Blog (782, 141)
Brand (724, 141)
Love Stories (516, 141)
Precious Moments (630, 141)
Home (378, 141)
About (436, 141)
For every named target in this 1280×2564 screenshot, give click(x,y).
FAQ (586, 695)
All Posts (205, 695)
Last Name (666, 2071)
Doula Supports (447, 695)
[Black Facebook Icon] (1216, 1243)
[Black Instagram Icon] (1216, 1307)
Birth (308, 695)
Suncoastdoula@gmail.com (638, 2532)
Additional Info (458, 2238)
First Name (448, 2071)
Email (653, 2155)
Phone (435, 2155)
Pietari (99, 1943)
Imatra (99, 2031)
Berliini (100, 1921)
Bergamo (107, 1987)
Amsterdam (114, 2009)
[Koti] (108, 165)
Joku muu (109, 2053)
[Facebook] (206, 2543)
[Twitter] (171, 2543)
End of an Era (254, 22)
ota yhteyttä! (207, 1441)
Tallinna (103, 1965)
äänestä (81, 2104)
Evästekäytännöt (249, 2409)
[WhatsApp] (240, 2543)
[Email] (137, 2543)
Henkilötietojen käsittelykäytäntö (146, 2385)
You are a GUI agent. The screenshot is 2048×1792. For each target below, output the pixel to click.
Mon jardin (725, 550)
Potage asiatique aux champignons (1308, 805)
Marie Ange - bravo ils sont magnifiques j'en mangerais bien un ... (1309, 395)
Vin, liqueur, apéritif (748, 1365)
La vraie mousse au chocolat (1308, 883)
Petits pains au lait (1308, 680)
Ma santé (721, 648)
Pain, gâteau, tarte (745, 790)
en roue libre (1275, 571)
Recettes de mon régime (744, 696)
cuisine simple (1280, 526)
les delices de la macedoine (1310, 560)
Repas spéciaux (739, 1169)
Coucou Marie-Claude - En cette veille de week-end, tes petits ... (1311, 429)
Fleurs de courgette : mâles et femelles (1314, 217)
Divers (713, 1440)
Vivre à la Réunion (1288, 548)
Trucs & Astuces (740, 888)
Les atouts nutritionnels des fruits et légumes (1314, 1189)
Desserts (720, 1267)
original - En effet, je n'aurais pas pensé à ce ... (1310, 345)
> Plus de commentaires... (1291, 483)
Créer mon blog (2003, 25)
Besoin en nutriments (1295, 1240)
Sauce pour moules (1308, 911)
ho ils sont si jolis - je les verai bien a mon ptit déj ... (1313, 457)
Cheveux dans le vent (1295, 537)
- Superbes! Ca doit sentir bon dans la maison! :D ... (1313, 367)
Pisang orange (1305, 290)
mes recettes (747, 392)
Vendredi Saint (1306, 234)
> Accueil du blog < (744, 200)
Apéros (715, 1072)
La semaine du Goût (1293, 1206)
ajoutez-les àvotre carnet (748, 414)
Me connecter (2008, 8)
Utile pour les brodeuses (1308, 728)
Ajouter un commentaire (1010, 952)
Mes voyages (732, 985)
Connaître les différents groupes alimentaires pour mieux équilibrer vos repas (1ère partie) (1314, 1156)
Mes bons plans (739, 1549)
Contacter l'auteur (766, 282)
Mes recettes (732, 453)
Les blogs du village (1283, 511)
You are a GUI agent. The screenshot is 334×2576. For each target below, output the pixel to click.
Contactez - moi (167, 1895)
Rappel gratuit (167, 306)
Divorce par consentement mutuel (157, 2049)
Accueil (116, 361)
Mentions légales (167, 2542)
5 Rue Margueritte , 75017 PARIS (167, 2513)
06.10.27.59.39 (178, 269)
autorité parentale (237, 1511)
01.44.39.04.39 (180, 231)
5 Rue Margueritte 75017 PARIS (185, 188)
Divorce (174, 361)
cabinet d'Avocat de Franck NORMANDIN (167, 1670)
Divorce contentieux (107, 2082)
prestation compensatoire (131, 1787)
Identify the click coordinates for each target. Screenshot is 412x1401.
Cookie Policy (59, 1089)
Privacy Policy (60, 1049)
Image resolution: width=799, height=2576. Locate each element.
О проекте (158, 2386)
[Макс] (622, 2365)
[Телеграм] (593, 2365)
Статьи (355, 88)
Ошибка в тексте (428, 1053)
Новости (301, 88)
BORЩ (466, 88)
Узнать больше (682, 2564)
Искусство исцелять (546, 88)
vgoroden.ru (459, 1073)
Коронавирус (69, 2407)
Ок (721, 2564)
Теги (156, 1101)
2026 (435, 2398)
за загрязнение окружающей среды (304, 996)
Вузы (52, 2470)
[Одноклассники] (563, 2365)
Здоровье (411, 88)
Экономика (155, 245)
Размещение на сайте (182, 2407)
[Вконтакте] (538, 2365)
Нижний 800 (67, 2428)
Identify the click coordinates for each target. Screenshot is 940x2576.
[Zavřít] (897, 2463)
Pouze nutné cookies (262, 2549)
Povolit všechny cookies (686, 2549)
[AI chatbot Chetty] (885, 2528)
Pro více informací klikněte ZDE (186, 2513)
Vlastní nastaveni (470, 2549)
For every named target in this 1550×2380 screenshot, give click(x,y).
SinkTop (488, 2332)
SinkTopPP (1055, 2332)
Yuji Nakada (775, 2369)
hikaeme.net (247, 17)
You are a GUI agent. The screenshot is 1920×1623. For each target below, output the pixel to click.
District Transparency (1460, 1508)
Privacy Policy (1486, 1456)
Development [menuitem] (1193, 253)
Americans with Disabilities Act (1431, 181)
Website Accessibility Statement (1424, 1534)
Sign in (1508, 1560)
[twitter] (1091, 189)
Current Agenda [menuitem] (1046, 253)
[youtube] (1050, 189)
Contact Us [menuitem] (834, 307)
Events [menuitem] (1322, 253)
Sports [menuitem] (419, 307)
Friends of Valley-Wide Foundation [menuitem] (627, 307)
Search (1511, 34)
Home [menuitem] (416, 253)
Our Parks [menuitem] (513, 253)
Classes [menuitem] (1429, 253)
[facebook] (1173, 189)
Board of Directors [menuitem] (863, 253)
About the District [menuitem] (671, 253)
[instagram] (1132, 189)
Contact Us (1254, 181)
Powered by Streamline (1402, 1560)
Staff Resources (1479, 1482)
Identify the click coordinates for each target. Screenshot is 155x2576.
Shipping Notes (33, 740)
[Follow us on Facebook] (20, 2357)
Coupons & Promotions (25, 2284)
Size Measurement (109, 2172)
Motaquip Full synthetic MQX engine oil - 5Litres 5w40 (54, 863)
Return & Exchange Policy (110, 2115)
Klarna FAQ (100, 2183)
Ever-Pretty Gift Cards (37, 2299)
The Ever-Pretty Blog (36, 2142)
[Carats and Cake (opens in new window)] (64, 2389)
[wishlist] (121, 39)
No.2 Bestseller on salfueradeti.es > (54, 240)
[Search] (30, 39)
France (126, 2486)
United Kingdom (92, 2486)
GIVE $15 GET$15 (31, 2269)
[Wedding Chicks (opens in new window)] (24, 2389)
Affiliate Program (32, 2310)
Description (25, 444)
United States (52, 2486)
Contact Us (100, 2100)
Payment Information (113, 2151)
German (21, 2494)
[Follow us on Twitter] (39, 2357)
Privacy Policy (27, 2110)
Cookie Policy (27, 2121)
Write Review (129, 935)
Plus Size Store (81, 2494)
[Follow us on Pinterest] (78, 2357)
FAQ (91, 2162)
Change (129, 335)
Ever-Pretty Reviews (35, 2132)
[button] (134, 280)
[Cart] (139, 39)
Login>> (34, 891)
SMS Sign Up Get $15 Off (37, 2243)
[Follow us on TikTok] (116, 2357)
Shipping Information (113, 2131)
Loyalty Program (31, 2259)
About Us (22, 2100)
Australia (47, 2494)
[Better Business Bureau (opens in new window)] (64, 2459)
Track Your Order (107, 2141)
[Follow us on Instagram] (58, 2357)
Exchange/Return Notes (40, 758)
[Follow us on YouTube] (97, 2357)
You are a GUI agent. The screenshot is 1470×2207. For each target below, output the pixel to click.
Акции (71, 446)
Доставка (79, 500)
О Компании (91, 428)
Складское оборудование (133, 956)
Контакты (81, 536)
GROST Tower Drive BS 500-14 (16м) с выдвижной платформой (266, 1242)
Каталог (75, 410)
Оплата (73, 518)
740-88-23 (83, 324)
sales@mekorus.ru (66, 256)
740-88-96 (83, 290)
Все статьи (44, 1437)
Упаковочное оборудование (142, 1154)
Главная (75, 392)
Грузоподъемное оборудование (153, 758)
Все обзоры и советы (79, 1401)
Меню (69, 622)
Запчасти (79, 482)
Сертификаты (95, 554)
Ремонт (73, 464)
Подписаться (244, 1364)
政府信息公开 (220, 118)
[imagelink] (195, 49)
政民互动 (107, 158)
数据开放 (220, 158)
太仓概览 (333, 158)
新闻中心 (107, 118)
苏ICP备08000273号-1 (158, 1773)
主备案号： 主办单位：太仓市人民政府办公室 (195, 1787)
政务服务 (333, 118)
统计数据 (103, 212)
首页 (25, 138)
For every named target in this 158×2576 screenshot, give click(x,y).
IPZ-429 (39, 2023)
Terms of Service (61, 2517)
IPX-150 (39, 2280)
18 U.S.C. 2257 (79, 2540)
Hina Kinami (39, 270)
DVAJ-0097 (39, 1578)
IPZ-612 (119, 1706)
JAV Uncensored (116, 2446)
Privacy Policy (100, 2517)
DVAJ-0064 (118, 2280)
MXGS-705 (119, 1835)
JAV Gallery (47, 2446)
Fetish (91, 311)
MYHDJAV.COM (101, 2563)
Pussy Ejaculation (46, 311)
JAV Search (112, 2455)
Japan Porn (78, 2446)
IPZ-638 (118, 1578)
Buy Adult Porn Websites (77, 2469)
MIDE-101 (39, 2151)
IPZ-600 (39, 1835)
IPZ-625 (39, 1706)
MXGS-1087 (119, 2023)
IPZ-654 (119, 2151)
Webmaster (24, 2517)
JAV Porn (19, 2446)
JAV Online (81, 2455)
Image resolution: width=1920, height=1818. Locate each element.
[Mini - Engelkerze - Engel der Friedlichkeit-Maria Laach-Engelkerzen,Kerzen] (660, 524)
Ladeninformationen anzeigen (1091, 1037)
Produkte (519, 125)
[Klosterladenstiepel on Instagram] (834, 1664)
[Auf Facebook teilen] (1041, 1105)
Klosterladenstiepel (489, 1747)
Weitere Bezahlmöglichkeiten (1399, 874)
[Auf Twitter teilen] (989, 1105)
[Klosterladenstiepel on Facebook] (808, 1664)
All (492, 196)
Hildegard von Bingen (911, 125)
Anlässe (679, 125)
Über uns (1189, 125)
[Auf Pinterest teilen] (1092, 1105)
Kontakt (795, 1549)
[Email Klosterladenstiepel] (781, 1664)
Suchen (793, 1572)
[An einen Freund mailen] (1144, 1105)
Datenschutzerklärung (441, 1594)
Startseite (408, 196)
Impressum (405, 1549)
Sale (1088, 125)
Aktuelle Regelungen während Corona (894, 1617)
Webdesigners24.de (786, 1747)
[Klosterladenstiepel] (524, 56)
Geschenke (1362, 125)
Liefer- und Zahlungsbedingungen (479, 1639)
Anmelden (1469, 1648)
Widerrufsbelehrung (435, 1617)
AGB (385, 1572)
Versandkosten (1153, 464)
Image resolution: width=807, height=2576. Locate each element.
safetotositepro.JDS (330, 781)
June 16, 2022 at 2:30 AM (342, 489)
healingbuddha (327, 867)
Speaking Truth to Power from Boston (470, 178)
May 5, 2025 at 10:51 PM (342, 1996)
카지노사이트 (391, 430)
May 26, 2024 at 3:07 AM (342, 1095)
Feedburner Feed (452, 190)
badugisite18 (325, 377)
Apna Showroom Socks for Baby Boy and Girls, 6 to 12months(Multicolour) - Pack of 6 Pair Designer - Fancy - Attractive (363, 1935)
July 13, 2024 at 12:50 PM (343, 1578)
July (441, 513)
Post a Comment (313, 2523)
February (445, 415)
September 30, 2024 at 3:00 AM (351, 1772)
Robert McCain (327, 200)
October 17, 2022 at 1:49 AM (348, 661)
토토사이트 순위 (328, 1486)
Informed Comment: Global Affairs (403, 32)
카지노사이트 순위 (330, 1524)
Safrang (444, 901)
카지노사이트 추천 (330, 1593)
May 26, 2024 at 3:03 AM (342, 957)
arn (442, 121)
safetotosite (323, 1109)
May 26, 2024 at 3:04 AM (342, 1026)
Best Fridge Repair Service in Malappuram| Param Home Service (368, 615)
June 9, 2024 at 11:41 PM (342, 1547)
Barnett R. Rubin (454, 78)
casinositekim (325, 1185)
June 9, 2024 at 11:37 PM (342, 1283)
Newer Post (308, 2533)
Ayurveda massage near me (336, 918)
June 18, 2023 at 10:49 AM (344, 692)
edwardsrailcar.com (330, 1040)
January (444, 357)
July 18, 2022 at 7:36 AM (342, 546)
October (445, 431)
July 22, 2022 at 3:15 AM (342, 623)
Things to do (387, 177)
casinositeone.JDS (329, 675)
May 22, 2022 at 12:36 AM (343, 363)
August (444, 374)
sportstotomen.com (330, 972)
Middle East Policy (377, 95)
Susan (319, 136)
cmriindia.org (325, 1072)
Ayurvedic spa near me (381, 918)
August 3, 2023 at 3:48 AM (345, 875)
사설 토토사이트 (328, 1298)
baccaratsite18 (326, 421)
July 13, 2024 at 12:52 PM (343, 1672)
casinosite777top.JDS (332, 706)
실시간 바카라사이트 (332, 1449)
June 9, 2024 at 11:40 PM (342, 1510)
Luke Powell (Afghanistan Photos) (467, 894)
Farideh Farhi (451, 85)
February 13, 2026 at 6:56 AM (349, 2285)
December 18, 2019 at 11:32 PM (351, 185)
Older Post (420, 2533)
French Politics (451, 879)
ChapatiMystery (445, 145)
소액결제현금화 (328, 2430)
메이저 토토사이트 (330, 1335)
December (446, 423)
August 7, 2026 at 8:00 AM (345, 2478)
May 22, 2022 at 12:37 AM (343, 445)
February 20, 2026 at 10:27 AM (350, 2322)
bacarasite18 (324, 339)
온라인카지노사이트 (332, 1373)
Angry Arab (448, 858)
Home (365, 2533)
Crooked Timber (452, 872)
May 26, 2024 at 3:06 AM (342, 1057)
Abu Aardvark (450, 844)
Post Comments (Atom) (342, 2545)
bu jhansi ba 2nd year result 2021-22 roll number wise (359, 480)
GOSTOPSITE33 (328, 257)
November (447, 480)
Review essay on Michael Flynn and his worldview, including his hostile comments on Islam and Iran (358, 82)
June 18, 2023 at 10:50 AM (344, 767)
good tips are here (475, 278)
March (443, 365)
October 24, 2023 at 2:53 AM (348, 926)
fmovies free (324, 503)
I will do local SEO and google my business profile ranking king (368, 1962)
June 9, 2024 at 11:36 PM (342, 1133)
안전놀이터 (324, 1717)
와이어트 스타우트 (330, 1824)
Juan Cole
=======
*AIM OF THE TASK*. Count how many lines in the data above hold "Porn", and give that number by itself.

*RESPONSE FOR THIS EXERCISE*. 3